# [What the exercise asks]
Please extract, word for word, everything from the line containing "Screen dimensions: 700x405" down to the last of the rows, including both ends.

Items listed in a dataset:

——————

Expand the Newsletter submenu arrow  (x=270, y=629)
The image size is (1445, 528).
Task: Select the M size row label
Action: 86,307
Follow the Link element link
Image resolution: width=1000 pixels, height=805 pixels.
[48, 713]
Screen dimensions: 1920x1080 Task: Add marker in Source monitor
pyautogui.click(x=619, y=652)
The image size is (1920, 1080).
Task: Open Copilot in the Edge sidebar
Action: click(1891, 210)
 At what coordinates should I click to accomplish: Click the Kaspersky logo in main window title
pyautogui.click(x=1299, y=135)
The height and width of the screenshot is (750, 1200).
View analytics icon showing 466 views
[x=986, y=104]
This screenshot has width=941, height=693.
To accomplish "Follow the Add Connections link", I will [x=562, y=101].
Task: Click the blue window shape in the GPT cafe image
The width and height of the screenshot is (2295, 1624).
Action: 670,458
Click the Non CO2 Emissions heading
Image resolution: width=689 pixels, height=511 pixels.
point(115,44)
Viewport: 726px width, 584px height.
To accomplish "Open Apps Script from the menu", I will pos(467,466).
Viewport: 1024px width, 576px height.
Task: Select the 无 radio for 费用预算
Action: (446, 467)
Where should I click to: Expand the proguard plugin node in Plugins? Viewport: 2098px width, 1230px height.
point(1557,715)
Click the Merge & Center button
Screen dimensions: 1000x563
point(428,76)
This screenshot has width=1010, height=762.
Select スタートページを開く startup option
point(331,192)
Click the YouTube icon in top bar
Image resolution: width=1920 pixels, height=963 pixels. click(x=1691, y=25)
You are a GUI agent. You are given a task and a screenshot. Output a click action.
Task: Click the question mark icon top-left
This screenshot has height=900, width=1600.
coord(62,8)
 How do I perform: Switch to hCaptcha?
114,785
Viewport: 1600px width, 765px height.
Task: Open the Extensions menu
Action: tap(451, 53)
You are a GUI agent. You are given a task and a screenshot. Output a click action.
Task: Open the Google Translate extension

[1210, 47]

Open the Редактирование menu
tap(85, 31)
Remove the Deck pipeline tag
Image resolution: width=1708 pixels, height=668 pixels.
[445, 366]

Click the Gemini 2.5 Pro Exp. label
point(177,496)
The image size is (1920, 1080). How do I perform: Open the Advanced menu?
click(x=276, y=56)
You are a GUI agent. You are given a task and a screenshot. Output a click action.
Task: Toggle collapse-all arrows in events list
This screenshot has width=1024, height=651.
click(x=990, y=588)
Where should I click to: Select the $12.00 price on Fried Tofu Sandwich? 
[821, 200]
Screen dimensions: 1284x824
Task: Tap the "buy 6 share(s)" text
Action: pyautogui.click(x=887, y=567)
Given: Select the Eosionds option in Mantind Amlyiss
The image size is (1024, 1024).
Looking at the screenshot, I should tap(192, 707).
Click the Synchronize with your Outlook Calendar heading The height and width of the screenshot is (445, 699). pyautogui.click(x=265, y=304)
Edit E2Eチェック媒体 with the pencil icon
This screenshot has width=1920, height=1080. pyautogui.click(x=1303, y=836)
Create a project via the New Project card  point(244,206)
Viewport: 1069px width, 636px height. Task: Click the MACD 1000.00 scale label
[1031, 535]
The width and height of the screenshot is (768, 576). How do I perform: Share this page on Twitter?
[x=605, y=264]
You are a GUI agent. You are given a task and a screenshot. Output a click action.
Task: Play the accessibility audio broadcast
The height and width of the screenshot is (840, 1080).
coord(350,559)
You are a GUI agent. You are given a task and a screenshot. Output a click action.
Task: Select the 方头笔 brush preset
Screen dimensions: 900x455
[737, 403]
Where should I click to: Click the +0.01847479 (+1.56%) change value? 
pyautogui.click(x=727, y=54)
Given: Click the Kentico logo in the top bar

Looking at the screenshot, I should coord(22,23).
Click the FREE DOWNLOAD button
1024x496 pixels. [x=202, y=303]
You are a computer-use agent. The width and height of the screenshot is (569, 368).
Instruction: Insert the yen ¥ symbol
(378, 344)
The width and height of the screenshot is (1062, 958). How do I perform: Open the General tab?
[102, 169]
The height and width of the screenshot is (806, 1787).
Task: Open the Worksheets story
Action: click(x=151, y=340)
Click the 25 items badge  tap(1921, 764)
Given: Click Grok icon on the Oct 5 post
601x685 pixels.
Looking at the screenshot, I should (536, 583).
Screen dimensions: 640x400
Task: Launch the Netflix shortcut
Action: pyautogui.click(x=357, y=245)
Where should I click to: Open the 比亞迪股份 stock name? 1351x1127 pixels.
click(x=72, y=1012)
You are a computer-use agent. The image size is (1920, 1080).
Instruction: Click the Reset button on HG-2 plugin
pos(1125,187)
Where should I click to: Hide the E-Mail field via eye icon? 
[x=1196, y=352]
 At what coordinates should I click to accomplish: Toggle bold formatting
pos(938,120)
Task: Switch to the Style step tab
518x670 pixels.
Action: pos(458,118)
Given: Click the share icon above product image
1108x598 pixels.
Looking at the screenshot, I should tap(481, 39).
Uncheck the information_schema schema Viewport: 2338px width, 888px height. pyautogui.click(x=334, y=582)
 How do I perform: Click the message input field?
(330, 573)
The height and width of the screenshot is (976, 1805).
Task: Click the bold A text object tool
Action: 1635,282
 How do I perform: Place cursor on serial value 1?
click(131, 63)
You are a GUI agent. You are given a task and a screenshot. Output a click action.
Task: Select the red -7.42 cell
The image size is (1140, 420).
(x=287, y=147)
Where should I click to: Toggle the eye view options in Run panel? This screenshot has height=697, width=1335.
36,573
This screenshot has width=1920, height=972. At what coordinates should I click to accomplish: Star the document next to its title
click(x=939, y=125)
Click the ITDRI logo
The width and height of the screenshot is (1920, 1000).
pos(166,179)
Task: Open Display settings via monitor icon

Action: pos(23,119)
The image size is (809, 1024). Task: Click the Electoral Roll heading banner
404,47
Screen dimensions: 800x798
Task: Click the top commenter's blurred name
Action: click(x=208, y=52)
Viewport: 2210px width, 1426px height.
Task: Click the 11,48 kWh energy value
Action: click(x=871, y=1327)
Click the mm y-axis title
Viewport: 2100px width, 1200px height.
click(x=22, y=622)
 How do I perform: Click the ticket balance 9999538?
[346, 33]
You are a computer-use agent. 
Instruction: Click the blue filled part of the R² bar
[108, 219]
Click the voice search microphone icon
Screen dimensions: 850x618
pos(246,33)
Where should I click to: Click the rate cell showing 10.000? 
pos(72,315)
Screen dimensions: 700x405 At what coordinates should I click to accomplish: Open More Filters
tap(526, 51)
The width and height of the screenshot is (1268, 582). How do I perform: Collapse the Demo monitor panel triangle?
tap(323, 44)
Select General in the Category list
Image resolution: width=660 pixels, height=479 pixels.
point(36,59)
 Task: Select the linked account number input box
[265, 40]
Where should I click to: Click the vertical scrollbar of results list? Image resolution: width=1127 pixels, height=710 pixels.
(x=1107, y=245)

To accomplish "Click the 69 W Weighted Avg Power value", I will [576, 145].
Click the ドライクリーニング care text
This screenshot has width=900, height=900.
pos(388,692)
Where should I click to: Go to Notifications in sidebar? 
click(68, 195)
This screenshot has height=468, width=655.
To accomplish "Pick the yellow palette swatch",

——————

# [Expected output]
Screen dimensions: 700x405 At what coordinates should I click to accomplish: Open More Filters
tap(526, 51)
The width and height of the screenshot is (1268, 582). How do I perform: Collapse the Demo monitor panel triangle?
tap(323, 44)
Select General in the Category list
Image resolution: width=660 pixels, height=479 pixels.
point(36,59)
 Task: Select the linked account number input box
[265, 40]
Where should I click to: Click the vertical scrollbar of results list? Image resolution: width=1127 pixels, height=710 pixels.
(x=1107, y=245)

To accomplish "Click the 69 W Weighted Avg Power value", I will [576, 145].
Click the ドライクリーニング care text
This screenshot has width=900, height=900.
pos(388,692)
Where should I click to: Go to Notifications in sidebar? 
click(68, 195)
This screenshot has height=468, width=655.
To accomplish "Pick the yellow palette swatch",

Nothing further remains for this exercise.